Check on the front/side of the mast to see which one you have. There will be a triangular/square (?) plate that will have the details on. Mine is the original Proctor A (from memory) but I’m told that a small number of the later models had a different mast. Mine has shorter spreaders that almost don’t alter the angle of the shroud. I’m told that the later mast had more sweepback with longer spreaders and more mast bend.

On my mast I have the main halyard running into a pulley at the mast base, then running internally up to the top; it cleats off starboard side. The topping lift is external and runs via a side mounted sheave at the mast head to a cleat starboard side of the mast..

The head sail halyard is also external and runs down to a port side cleat. Mine is set up for a roller head sail, so after the turning block just under the fore stay fitting, the halyard routes back down the mast about 30cm before going through a U bolt style guide and connecting to the head of the sail. It needs to route this way to avoid halyard wrap when furling the jib. It’s not perfect and I may route it a bit further down the mast as there is still a propensity to wrap. I currently get round this by sheeting in the main (with or without sail hoisted) to provide some aft tension on the jib halyard by bending the mast backwards.

Finally I’ve rigged a spinnaker. The halyard runs From above the forestay, dropping starboard side of the forestay directly to a sprung turning block that I had to mount to the starboard side of the mast base.. It then turns outboard to a deck tidy and aft to a jammer on the coach roof. There’s an equivalent set up port side for a pole up haul and down haul, though I’m contemplating getting rid of the up haul and replacing it with a bungee.

In short: 2 cleats starboard side for main and topper. One clear port side for headsail. 2 additional bits of string for spinnaker that run external in mast and aft to cockpit.

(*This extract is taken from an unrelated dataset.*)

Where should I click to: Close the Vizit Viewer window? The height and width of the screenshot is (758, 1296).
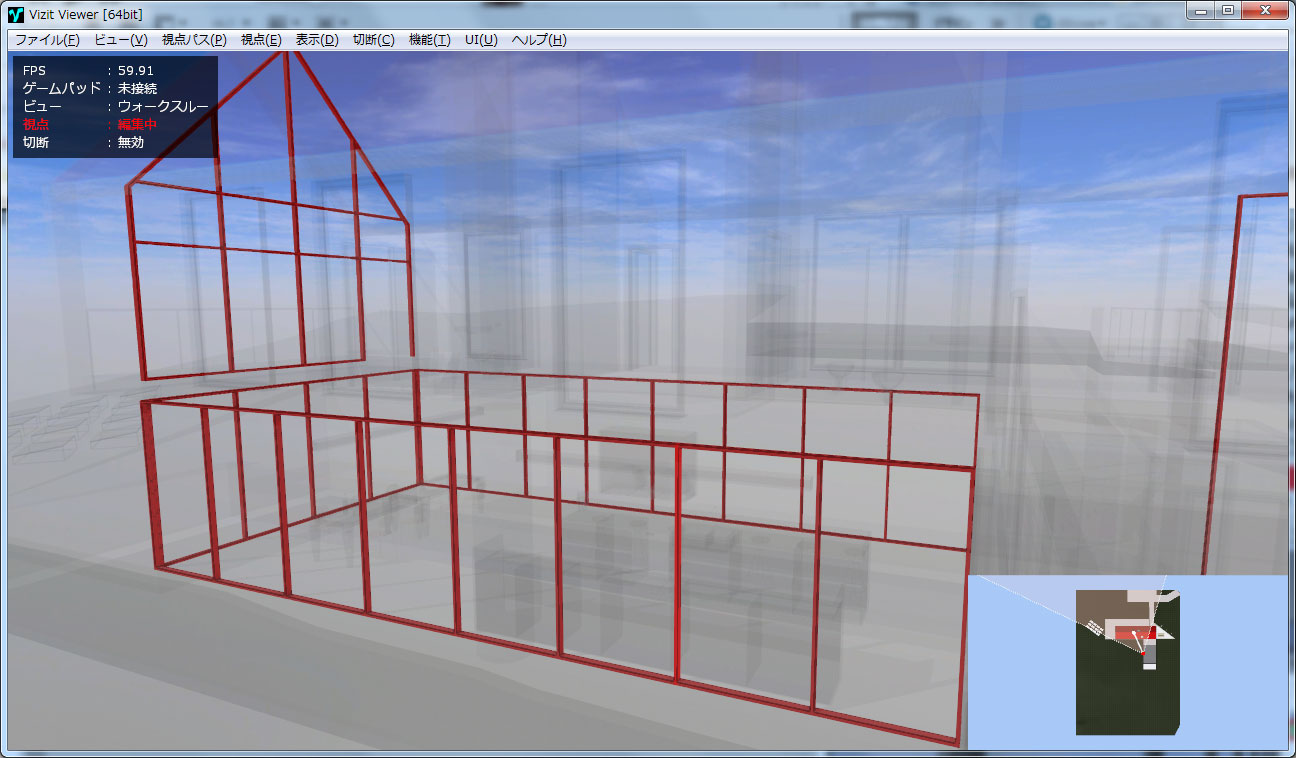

My only gripe with the set up is getting enough tension in the jib and main halyards. For the jib, it’s all about getting the forestay tight (bottlescrews on shrouds need tightening every time I step mast) and then sweating the halyard. Still not up to what I’d like and I may rig a dinghy style block and tackle.

For the main, I have an adjustable gooseneck, so hoist with it loose, secure halyard the pull down on boom before tightening gooseneck. The kicker strap gear can be used to aid pulling down if needed. That works ok for a full main bit is a bit of a dance for reefing, something I’m working on.

Does that help?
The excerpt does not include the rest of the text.